Horror doesn't come from disobeying a brief time limit for questions or from resisting unjust physical attack by police or from an audience rising up against unjust use of force by police. Horror comes from not asking the questions, from looking the other way.

A few weeks ago, I attended a school board meeting called to fire our superintendent. A group of 13 adults hired an out of town legal firm to investigate and make a presentation to the board regarding trumped up charges against the man. The two lawyers talked without interruption for 2.5 hours on the first of fifteen points. I was on the list to speak whenever the authorities allowed members of the audience to voice individual comments--with a limit of 2 minutes. At the rate they were going, the attorneys would have taken several days for their damning presentation about AP courses, parking spaces and class rank. I'd get two minutes. Not fair, not just. The superintendent was fired. The horror is that our community allows this to slip quietly down the stream of time into the past. We forget and move on to tomorrow, and tomorrow, and tomorrow.

Whose voice is valorized does make a difference. Sometimes when talking with a person of limited intelligence, it becomes necessary to exceed polite volume level and sanctioned time limits.
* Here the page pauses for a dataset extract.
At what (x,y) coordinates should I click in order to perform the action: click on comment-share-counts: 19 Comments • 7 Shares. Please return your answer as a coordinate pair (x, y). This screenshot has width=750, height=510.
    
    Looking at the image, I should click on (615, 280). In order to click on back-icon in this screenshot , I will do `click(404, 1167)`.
Lots of authorities are of limited intelligence.

Our homeland security, our prosecuting attorneys, our local police, our Blackwater mercenaries are wholly out of hand when they can summarily arrest, restrain, taser, even execute on their own recognizance without giving the subject any protective paraphernalia of legal framework. Glocks, Tasers, lasers, armored personnel carriers with mounted 50 mm's, F-14's? Should we add Orwell's "Soma vapor guns"? The power is not the technology; it's the people.

People need to rise up and assert that power in situations so important as the armed police attack upon an unarmed citizen during the U of F Kerry presentation. This is a life and death matter for democracy.

The point isn't whether or not the student was following Roberts Rules of Order, or being impolite, immature, etc. The point was in that silent secret decision by someone to silence him. Who made it? Why did the Decider believe s/he had more right to call for silence than Andrew Meyer had to ask what some feel were impertinent questions?

Our valorization of politeness or of the voice of individuals in "authority" (in this case, in uniform) is precisely the issue. Who gets to be the Decider?

Sometimes we all should listen to what comes out of the mouths of kids. Even Jesus, after being lost for 3 days, made impertinent remarks to his mother and foster-father when they found him teaching the elders.

I'm glad neither Joseph nor the Sanhedrin had a Taser. What matter who speaks?